Uma antiga tática usada para silenciar críticos por meio de ações judiciais
Jessé Souza*
Uma tática antiga dos políticos não afeitos à democracia é usar a Justiça para sufocar críticos com sucessivas ações judiciais, além de provocar a autocensura por meio do medo de responder a processos. Isso não só deu tão certo em Roraima, como deixou sequelas irreparáveis em toda uma geração, pois muitas pessoas até hoje sentem calafrios só em ouvirem a palavra “processo judicial”, e assim evitam fazer críticas públicas a políticos.
Muitos jornais fecharam as portas sufocados pela “indústria da indenização”, que era uma terrível tática de guerrilha política, em conluio com advogados e até mesmo com magistrados ávidos por condenar em primeira instância, o que significava o início de um doloroso embate até a última instância, que por sua vez implicava em ter recurso financeiro não apenas para pagar banca de advogados como também eventuais depósitos judiciais milionários por condenações até que se fosse julgado o mérito ou até chegar a última instância.
Essa tática foi infalível em muitos casos, inclusive um político local que tinha poderes absolutos até recentemente, em Brasília, usa esse expediente até hoje para sufocar críticos. Essa tática também foi muito usada durante a campanha eleitoral, sufocando também a já abarrotada Justiça que caminha pesada por seu peso burocrático tradicional, alimentado por recursos procrastinatório, como também por essa “indústria da indenização” como estratagema política.
Quando se pensava que poderíamos superar isso por meio de ventos democráticos soprados por novos tempos, eis que o atual governo ressuscita essa prática como tática de guerrilha política contra o movimento indígena brasileiro, que passou não só a cobrar que o Governo Federal cumpra com seu dever na vacinação dos indígenas contra a Covid-19, como também garanta o cumprimento de seus direitos, a exemplo de combater a invasão de garimpeiros a suas terras.

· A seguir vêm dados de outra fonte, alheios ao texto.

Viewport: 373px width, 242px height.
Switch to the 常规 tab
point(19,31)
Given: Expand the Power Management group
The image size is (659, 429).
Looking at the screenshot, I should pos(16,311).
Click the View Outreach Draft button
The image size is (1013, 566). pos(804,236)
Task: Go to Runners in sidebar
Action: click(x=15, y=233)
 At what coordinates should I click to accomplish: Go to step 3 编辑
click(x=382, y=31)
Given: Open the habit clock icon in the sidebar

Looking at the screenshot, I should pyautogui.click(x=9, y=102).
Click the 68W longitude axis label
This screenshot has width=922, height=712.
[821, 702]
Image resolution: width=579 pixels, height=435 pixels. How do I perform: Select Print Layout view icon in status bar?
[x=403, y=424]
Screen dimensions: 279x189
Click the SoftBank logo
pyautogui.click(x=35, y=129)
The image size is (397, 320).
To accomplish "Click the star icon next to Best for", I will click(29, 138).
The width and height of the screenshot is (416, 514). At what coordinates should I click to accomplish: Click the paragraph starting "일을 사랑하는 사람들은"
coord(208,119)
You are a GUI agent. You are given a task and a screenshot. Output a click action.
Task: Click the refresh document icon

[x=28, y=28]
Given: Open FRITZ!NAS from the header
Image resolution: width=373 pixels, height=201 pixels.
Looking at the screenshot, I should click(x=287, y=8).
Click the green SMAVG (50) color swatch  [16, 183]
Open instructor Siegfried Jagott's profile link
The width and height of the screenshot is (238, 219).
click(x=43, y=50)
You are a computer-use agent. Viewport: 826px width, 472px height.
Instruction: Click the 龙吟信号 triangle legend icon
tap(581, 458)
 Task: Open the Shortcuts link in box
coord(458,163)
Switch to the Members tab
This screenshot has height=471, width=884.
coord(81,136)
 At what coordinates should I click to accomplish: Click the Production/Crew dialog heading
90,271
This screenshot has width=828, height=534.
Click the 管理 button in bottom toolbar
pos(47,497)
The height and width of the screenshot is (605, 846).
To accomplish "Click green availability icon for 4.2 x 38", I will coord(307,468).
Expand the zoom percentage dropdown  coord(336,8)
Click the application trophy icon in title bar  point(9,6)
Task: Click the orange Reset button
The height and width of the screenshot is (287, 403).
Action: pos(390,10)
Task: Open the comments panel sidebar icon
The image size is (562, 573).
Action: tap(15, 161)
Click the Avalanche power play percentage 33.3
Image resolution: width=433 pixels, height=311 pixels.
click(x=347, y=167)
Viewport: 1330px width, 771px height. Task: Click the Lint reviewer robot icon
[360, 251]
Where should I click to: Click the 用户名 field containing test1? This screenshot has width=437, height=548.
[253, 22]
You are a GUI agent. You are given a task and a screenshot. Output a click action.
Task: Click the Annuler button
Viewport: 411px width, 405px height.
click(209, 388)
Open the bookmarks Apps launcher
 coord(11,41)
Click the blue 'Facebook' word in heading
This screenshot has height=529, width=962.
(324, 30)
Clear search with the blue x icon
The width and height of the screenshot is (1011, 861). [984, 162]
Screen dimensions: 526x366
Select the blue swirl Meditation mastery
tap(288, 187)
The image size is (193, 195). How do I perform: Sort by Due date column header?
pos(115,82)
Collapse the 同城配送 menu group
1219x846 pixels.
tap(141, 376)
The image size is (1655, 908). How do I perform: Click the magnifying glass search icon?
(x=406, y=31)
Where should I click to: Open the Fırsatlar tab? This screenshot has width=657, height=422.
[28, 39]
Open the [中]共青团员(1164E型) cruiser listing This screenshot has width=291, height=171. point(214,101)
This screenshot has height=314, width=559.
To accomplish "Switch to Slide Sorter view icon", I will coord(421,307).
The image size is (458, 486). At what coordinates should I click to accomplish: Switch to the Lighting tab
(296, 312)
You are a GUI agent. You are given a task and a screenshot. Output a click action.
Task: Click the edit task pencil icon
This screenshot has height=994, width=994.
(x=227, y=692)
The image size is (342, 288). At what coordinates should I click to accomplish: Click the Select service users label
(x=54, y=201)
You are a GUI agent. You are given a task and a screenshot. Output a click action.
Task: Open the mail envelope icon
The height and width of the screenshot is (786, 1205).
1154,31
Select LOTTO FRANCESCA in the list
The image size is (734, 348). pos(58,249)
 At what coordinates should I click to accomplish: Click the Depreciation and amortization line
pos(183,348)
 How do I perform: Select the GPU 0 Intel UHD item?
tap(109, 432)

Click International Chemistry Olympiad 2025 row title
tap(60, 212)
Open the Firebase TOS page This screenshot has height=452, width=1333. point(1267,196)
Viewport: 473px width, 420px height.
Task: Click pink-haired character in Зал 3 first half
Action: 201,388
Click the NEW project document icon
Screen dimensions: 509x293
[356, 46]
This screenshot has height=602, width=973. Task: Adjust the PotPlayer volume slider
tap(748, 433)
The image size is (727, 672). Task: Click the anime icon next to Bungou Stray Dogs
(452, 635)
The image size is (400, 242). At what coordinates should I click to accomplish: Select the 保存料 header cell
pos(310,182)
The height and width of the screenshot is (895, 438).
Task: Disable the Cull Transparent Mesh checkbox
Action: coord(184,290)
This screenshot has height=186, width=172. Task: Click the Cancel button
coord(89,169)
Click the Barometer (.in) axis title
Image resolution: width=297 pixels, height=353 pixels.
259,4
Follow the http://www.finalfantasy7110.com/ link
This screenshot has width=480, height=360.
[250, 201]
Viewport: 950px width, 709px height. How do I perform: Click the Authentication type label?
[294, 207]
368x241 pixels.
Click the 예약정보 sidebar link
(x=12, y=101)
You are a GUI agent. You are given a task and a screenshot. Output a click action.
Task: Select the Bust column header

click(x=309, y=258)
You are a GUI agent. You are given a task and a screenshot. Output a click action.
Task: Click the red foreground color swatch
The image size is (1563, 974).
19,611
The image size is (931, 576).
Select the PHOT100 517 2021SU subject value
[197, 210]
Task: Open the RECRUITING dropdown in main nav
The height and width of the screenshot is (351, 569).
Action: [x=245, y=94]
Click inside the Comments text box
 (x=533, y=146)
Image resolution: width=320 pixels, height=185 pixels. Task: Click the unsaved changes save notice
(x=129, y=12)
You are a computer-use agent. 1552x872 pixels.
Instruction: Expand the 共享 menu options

O órgão indigenista, a Funai, historicamente atuante em favor dos povos indígenas, foi escalado para executar a tática de guerrilha judicial, junto à Polícia Federal, visando silenciar as lideranças que criticam e cobram o atual governo, denunciando suas omissões e suas práticas que atentam contra a vida dos indígenas, especialmente no negacionismo da vacina e nas ações que visam retardar a vacinação em massa da população, índios e não-índios.
Duas lideranças indígenas, a pedidos da Funai, órgão subordinado ao Ministério da Justiça, foram intimados pela PF sob acusação de “difamar” o governo. Uma delas foi a coordenador executiva da Associação Brasileira dos Povos Indígenas (ABPI), Sônia Guajajara. Um líder indígena de Rondônia, Almir Suruí, também foi intimado a responder por “propagar mentiras” contra o governo, em um processo de difamação.
A finalidade dessa investida contra essas duas lideranças é montar essa tática de guerrilha judicial visando calar as organizações indígenas, as quais têm denunciado incisivamente o governo, que já se vê acuado pela CPI da Covid-19, a qual já recebeu séries e graves denúncias que partiram das lideranças indígenas.
Acima disso, está o ataque à liberdade de expressão. Ações semelhantes já foram movidas contra quem chamou o presidente de “genocida” e outras lideranças politicas. Se o governo acha que vai conseguir calar o movimento indígena, inclusive já colocado como “comunista” dentro do viés ideológico, cometeu um grave erro.
O governo chamou para a briga um povo que luta há 500 anos por seus direitos para que suas populações tradicionais não sejam exterminadas. Não será uma tática de guerrilha judicial que irá silenciá-lo. Muito pelo contrário.